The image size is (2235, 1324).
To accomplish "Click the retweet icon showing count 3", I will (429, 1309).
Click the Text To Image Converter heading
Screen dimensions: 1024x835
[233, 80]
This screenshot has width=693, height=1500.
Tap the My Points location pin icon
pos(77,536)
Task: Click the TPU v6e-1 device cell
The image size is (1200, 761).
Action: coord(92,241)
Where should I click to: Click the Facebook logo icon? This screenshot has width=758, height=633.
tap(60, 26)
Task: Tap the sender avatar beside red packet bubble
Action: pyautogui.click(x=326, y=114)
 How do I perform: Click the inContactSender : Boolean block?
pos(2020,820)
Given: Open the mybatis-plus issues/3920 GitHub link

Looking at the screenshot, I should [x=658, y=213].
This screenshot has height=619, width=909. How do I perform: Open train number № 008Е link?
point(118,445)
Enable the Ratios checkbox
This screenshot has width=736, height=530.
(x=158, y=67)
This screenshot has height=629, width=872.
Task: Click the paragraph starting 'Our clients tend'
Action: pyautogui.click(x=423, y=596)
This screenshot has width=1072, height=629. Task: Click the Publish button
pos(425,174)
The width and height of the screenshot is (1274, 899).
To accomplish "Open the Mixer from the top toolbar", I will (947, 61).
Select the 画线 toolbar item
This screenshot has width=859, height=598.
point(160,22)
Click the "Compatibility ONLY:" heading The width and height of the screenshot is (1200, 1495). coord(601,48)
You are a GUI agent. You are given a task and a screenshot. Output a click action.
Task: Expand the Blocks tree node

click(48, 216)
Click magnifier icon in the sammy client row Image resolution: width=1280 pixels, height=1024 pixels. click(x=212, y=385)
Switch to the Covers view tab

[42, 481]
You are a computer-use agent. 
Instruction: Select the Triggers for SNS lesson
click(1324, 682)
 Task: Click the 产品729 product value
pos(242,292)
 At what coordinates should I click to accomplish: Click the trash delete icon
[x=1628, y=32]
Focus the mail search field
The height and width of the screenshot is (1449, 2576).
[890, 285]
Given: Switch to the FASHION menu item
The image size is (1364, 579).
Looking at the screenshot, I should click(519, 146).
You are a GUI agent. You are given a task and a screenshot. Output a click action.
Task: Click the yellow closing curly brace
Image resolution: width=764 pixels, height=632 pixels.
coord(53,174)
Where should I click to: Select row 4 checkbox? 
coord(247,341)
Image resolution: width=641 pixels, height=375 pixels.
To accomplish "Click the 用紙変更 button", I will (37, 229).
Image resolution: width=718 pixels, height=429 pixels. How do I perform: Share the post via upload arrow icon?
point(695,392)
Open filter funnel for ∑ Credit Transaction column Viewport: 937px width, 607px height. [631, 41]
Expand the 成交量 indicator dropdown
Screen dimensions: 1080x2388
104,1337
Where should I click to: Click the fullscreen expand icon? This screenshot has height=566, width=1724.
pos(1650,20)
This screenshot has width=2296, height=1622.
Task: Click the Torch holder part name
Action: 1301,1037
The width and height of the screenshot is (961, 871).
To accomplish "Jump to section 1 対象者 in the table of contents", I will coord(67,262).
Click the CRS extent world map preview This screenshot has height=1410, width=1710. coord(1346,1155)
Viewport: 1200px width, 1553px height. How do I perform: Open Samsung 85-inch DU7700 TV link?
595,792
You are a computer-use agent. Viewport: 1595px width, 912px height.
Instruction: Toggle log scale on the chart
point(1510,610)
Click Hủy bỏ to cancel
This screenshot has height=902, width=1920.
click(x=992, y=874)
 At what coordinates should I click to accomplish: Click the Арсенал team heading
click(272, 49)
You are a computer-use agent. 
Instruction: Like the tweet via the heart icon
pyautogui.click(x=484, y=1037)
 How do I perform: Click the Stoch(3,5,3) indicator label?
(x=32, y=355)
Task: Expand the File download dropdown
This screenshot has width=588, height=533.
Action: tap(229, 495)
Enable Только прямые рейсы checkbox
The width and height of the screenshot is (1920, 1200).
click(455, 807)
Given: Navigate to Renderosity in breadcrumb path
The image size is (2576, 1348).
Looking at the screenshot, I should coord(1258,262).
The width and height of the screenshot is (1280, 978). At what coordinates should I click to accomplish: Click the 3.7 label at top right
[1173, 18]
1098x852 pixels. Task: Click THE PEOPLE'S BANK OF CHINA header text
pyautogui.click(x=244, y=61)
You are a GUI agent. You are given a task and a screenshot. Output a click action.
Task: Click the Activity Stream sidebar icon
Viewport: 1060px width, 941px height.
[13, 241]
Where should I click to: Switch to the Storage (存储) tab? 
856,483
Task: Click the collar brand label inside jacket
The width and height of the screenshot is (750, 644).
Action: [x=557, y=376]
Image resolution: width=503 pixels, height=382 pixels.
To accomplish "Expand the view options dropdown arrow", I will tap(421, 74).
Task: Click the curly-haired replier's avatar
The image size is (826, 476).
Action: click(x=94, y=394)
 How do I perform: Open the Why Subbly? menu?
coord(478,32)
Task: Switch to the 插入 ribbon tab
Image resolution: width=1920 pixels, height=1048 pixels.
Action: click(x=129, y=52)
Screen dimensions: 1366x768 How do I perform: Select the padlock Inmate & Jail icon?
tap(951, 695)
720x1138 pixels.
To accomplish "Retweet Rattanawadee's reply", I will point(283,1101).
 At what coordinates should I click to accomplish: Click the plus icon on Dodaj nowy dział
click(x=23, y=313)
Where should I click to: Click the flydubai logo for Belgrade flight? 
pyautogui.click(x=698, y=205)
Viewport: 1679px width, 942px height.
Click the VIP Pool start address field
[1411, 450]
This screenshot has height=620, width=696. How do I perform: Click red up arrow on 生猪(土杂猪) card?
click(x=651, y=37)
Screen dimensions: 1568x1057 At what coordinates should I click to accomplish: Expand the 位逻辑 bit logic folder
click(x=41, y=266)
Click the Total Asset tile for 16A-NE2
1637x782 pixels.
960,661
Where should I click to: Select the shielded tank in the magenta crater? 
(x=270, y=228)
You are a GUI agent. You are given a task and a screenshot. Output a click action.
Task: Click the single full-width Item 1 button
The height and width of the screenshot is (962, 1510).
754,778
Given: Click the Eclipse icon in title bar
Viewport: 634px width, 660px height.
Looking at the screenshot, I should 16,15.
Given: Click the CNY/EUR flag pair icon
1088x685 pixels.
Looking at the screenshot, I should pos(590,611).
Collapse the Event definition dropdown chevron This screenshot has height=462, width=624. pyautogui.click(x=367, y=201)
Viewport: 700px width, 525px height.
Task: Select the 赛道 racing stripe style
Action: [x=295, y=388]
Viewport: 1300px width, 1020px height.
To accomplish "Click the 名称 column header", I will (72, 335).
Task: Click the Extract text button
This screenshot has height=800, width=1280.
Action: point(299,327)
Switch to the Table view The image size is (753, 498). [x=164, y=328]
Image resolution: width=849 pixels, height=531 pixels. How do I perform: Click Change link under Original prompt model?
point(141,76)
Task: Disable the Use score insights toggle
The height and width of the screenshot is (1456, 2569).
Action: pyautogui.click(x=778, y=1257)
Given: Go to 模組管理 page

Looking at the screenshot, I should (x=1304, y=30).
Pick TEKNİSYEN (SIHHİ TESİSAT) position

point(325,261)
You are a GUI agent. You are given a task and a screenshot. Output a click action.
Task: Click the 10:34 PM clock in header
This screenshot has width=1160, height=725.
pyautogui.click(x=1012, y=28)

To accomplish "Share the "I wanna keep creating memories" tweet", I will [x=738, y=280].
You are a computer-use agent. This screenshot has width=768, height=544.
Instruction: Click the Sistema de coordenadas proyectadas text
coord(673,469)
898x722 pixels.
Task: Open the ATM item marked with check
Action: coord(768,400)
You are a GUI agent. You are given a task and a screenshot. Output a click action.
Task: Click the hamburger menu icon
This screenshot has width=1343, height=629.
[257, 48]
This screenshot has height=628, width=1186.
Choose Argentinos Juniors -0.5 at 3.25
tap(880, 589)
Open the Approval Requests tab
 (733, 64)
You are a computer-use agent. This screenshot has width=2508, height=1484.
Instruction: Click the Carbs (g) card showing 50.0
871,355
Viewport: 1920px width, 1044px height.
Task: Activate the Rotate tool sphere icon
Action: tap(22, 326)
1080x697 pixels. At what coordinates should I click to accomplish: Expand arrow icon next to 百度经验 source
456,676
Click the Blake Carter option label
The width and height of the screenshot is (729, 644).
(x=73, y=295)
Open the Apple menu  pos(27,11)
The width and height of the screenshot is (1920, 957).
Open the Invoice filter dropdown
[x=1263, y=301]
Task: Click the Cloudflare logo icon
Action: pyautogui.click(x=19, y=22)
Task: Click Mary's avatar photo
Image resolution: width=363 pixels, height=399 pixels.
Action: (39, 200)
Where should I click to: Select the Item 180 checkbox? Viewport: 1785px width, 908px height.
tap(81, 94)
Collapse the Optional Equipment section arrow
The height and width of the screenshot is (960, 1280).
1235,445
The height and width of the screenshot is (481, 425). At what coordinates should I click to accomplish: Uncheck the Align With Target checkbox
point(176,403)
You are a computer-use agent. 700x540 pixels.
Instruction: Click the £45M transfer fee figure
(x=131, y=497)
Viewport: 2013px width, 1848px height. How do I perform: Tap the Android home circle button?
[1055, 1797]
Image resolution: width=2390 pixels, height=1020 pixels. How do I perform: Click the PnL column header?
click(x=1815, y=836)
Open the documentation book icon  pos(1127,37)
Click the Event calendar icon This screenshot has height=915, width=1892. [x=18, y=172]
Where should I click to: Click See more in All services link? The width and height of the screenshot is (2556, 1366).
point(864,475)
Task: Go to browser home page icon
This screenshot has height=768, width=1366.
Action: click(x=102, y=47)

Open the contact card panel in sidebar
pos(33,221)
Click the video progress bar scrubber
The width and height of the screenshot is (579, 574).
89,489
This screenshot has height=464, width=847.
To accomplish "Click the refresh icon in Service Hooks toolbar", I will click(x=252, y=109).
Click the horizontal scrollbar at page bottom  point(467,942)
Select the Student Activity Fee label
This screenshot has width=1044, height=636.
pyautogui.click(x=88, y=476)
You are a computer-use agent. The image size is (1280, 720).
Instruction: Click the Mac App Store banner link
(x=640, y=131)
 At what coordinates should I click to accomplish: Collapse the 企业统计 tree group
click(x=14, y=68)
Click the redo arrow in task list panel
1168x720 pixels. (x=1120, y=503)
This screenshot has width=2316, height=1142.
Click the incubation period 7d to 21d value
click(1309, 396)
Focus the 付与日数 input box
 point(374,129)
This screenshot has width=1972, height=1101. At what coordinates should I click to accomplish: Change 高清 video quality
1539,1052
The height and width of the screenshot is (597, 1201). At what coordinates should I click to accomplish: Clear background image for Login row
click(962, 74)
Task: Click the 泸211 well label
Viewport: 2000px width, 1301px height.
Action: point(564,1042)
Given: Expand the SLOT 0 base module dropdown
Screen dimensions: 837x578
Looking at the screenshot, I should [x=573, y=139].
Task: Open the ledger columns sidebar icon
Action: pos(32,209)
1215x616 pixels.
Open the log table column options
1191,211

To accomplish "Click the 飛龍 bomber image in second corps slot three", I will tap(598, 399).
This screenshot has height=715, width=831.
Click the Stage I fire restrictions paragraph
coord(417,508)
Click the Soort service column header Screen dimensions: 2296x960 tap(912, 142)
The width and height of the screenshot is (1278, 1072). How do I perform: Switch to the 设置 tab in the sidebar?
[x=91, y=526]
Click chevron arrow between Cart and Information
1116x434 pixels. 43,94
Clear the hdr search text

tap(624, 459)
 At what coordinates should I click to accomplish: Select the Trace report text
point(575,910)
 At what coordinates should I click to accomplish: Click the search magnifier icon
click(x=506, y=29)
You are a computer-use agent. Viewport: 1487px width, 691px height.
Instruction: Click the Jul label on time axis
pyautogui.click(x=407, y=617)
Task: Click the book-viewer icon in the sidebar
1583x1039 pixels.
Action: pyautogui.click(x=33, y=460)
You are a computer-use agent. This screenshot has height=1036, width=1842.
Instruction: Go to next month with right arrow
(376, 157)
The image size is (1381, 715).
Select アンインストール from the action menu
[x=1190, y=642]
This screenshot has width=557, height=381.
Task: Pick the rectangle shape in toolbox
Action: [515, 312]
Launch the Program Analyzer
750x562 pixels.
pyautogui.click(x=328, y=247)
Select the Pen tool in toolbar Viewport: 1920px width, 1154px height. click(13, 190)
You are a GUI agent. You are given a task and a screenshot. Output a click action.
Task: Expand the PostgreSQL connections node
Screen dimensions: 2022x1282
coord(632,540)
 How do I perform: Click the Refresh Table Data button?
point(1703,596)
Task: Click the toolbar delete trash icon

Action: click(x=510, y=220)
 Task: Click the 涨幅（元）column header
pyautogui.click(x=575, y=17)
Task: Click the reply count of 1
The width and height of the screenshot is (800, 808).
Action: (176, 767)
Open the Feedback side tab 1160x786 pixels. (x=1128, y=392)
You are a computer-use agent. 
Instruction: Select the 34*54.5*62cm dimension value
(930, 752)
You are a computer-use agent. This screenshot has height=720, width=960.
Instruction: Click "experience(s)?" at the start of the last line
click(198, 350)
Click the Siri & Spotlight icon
========================
In the data, rewrite the part that opens with the line containing "Open filter funnel" and closes with the line containing "Click the CRS", swapping "dropdown" for "menu" and keeping everything else the same.

§ RESULT FOR THIS TASK
Open filter funnel for ∑ Credit Transaction column Viewport: 937px width, 607px height. [631, 41]
Expand the 成交量 indicator menu
Screen dimensions: 1080x2388
104,1337
Where should I click to: Click the fullscreen expand icon? This screenshot has height=566, width=1724.
pos(1650,20)
This screenshot has width=2296, height=1622.
Task: Click the Torch holder part name
Action: 1301,1037
The width and height of the screenshot is (961, 871).
To accomplish "Jump to section 1 対象者 in the table of contents", I will coord(67,262).
Click the CRS extent world map preview This screenshot has height=1410, width=1710. coord(1346,1155)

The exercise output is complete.